Since she took over the extreme right-wing Front National (FN) in 2011, the presidential candidate Marine Le Pen has gone to extraordinary lengths to legitimise the party, even expelling her father Jean-Marie for his disparaging remarks about the Holocaust.
But the suspension of an FN regional councillor in Nice for similar remarks this week, two television documentaries and a newly published book seem to indicate that Holocaust negationism and anti-Semitism remain entrenched beneath the acceptable surface of the FN.
Benoît Loeuillet was elected a regional councillor for the FN last December. The 45 year-old owner of a bookshop in Nice had come from the identitaire movement on the margins of the FN.
Journalist Quentin Pichon from the C8 television channel went to Loeuillet's bookshop with a hidden camera. In the back room, Loueillet showed Pichon books by Adolf Hitler and the revisionist historian Robert Faurisson.
Loueillet said he wasn’t sure what to think of Faurisson’s theories. Then he added: “Well, after all, I think there weren’t so many dead. There weren’t six million. There weren’t mass deaths as has been said.”
The FN suspended Loueillet immediately, saying “such ideas have no place in the Front National”.
Hateful ideas
Louis Alliot, Le Pen's companion and a vice-president of the FN, tweeted: "The chameleons who hide in our ranks and take advantage of the success of the FN while harbouring hateful ideas must leave."
Yet a documentary broadcast by France 2 television on March 16th, and the book Marine Knows All About It . . . published this week by investigative journalists Mathias Destal and Marine Turchi, were far more damaging.
They outlined the shady business practices and neo-Nazi sympathies of close associates of Le Pen. Frédéric Chatillon, Axel Loustau and Nicolas Crochet are the architects of the FN's finances. And they are at the heart of four of five criminal investigations into illegal party funding. The men have been Le Pen's friends since she studied law at the Assas faculty in Paris in the early 1990s.

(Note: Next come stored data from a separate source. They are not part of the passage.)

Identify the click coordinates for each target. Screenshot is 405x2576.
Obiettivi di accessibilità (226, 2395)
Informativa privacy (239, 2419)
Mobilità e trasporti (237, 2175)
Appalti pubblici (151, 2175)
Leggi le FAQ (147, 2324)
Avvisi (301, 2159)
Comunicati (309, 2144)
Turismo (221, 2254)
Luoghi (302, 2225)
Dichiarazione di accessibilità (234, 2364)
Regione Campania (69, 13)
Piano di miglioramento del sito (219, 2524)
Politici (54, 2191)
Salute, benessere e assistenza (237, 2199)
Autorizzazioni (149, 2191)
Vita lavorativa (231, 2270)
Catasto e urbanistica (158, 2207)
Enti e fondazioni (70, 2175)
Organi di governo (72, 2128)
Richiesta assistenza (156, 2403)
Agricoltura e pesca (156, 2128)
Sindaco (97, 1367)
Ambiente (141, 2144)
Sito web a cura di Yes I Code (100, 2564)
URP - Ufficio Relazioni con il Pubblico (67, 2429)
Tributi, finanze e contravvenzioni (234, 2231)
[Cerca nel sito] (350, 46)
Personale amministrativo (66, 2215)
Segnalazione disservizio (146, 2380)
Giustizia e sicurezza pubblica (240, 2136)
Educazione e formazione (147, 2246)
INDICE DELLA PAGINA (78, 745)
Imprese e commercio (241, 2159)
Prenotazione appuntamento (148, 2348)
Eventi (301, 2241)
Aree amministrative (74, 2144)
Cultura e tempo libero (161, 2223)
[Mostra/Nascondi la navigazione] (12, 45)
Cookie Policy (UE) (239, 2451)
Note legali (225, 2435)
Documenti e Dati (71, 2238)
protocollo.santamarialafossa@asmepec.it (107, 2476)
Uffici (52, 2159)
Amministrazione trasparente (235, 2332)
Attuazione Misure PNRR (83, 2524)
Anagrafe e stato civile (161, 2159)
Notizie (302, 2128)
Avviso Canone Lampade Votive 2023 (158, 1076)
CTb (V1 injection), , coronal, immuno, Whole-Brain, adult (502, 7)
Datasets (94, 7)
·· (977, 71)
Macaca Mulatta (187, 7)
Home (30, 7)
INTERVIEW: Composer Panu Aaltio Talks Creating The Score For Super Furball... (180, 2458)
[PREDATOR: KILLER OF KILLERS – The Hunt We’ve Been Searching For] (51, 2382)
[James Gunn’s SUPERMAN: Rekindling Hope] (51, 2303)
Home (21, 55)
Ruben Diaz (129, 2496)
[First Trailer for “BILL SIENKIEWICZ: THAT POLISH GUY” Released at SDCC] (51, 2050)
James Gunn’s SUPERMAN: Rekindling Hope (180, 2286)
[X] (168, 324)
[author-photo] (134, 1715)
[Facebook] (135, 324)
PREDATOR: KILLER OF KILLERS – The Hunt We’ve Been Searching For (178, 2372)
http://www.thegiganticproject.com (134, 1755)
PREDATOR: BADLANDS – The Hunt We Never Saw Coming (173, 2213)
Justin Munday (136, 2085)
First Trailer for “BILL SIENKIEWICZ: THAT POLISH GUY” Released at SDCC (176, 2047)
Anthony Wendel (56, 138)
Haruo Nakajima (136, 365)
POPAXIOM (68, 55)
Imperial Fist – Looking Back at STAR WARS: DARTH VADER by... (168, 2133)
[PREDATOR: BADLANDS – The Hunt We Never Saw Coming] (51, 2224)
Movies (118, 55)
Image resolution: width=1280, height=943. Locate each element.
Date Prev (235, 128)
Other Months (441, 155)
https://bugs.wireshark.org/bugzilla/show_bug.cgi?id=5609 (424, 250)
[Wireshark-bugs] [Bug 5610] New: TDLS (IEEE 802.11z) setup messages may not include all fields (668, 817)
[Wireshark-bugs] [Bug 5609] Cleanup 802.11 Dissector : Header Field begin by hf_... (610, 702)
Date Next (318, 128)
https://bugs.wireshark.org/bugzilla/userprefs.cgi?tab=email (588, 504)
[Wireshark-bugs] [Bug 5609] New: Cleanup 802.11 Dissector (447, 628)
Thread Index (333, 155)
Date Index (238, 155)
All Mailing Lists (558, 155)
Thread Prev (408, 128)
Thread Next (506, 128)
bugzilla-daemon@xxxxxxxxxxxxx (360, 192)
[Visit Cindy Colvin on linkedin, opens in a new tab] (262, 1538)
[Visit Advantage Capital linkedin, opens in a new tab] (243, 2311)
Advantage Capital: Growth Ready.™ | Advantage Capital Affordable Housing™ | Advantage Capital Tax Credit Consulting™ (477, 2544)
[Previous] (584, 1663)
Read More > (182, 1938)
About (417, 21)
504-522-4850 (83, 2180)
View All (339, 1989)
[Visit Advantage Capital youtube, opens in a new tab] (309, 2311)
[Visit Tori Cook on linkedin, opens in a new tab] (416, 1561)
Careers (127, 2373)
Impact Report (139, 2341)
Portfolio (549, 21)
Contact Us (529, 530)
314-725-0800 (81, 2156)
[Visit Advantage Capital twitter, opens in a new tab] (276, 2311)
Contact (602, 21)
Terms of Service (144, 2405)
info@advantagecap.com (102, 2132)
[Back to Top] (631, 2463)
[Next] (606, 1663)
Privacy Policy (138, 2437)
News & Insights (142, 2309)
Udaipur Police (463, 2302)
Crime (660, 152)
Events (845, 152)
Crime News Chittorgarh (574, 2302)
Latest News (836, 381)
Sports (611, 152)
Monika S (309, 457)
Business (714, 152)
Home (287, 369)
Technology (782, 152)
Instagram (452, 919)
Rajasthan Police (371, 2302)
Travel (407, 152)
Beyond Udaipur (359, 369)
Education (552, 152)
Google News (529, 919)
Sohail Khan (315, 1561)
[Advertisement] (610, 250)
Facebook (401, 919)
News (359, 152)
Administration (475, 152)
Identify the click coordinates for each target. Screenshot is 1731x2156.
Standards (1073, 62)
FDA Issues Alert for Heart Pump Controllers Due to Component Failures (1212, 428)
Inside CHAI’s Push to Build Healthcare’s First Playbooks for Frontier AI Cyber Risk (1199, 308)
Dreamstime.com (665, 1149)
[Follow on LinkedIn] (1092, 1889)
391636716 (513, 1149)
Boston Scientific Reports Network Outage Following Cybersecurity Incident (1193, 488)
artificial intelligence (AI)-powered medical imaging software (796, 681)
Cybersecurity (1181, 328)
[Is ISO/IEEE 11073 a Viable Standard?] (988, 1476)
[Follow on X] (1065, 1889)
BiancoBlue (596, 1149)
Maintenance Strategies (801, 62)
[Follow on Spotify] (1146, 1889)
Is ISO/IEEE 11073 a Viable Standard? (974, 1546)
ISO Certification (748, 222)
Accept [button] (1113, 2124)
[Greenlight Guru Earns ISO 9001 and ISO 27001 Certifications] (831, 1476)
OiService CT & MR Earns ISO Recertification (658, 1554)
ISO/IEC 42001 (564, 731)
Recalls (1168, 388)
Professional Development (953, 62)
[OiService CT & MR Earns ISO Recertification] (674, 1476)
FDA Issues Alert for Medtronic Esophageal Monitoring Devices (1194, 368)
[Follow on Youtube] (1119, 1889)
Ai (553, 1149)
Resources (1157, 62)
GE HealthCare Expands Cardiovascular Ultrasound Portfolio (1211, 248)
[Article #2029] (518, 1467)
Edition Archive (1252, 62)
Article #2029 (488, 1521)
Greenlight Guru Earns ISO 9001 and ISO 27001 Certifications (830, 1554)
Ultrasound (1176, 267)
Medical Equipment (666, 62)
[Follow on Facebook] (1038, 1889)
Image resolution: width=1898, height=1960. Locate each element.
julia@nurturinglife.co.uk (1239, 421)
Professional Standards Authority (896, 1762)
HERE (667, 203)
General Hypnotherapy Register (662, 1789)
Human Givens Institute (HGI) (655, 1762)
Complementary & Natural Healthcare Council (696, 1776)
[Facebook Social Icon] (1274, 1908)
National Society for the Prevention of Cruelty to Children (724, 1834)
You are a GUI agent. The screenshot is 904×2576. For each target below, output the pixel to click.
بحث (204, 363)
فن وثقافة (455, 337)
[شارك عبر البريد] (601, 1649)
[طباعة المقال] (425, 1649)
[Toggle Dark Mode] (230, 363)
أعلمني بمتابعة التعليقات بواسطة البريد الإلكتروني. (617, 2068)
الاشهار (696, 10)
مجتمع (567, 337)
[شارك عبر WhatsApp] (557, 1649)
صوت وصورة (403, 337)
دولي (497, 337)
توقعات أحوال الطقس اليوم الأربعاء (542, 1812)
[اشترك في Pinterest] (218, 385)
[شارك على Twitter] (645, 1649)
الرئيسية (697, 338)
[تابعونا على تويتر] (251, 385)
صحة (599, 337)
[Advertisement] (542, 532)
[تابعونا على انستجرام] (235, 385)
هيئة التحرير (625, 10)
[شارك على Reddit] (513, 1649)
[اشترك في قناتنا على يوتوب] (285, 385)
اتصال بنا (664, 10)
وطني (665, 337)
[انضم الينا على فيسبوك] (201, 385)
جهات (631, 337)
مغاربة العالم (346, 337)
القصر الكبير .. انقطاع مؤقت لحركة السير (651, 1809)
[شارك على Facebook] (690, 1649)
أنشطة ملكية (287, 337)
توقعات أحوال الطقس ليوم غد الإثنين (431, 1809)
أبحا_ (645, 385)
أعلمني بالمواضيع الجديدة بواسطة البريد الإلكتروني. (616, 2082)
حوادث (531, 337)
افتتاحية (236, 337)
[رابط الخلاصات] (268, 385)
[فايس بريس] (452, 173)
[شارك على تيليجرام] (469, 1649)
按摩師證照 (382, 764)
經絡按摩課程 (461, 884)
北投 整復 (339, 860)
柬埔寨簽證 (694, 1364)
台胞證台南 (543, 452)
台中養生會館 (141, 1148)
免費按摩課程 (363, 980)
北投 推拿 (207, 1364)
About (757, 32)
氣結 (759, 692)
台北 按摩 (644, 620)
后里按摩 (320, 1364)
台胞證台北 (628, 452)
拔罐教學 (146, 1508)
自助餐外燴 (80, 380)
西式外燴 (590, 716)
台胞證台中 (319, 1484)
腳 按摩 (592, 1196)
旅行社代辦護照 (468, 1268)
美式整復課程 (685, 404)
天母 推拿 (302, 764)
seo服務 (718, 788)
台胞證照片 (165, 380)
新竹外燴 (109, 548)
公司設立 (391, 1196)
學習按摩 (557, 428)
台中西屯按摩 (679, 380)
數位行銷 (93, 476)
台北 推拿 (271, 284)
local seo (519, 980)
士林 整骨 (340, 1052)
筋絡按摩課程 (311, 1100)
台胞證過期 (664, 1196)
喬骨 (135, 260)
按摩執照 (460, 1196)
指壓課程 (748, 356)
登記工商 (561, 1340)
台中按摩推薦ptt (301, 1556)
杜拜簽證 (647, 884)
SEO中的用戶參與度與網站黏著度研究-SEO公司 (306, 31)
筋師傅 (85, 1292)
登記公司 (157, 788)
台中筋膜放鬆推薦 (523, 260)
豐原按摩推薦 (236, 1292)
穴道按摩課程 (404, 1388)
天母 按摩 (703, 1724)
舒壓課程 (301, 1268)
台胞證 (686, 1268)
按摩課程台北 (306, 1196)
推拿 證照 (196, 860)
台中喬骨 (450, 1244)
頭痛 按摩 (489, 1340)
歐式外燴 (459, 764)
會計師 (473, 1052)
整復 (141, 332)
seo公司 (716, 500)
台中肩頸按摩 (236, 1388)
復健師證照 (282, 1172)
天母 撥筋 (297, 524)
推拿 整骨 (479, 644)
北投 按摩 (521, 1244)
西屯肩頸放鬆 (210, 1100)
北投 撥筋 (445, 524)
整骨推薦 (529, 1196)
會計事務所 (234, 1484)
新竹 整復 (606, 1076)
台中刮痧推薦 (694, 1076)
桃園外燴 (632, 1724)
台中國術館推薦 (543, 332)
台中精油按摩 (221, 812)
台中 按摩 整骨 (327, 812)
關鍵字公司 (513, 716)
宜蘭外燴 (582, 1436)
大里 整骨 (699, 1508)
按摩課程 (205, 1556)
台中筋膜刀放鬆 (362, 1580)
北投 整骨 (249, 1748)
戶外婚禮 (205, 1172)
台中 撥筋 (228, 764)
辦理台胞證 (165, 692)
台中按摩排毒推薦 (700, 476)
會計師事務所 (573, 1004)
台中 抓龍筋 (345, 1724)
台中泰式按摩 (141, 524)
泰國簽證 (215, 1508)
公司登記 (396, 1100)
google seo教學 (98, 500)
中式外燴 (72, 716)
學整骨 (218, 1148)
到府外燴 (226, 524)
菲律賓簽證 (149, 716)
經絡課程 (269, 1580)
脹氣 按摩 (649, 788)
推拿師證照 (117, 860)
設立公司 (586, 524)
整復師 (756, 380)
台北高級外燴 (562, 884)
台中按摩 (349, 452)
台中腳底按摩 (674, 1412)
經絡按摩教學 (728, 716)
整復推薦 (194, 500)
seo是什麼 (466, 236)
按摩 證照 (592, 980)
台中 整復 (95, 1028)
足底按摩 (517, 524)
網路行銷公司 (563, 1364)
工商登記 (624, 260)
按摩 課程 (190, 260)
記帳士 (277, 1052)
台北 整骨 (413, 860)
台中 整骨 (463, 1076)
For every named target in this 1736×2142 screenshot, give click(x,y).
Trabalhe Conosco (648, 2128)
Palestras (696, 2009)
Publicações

Crochet, a certified accountant, drew up 18 of 23 allegedly fake job contracts at the EU parliament for FN party workers. Chatillon and Lousteau ran Riwal, the events company accused of extorting money from former FN candidates and from the state.
The intricate financial schemes detailed in the book and documentary are a long way from the law faculty, which was a hotbed of extreme right-wing militancy. Members of the Groupe Union Défense or GUD kept iron bars and wooden sticks in their office to attack “reds”. Chatillon was active in the “black rats”, the GUD militia, and became the head of GUD in 1992.
Denis Le Moal, a former GUD member, told Destal and Turchi how Chatillon started a brawl on the night of his bachelor party by ordering the barman: "You, negro, serve me a drink."
Hitler salute
The book includes a French intelligence report dated June 8th, 1993, which records that Chatillon made the Hitler salute while the Marseillaise was sung at a commemoration of the Algerian war, stuck up posters calling the desecration of a Jewish cemetery a "frame-up", opened the GUD to skinheads, and twice visited Leon Degrelle, an ageing Belgian leader of the Nazi Waffen-SS who lived in exile in Madrid.
Chatillon sued a journalist who called him a neo-Nazi. Le Moal testified that Chatillon organised a dinner every April 20th to celebrate Hitler’s birthday. He presented a painted portrait of Hitler with the words, “My beloved Fuhrer, he is magnificent”, then kissed the portrait.
An anonymous witness interviewed by France 2 said Chatillon and his buddies referred to Hitler as “uncle” and made jokes about a football pitch and swimming pool at Auschwitz. “It was along the lines of ‘We didn’t kill enough of them,’” the witness said.
Within the last decade, Chatillon and Loustau exchanged messages marking the “sad” anniversary of Hitler’s death. Lousteau was photographed giving a Nazi salute at his birthday party in 2011.
Lousteau is the treasurer of Le Pen’s “micro-party” Jeanne, an FN councillor for the Paris region and a candidate in the June legislative elections.
Eager as Le Pen is for respectability, she refuses to denounce her friends. "Frédéric Chatillon is not a Nazi. I have no Nazis around me," she told BFMTV in 2014. Her former cabinet director, Philippe Martel, said Le Pen told him she could trust her old friends from the GUD with her life.
Aymeric Chauprade, a former top adviser to Le Pen, left the party in November 2015. He says he objected to Crochet's diversion of EU funds to the FN; the FN says Chauprade was expelled for Islamophobia.
Le Pen “minimises or overlooks how dangerous these people are”, Chauprade told France 2. “She is in the hands of a group who are ideologically dangerous, and whose illegal, illicit practices will get her in trouble.”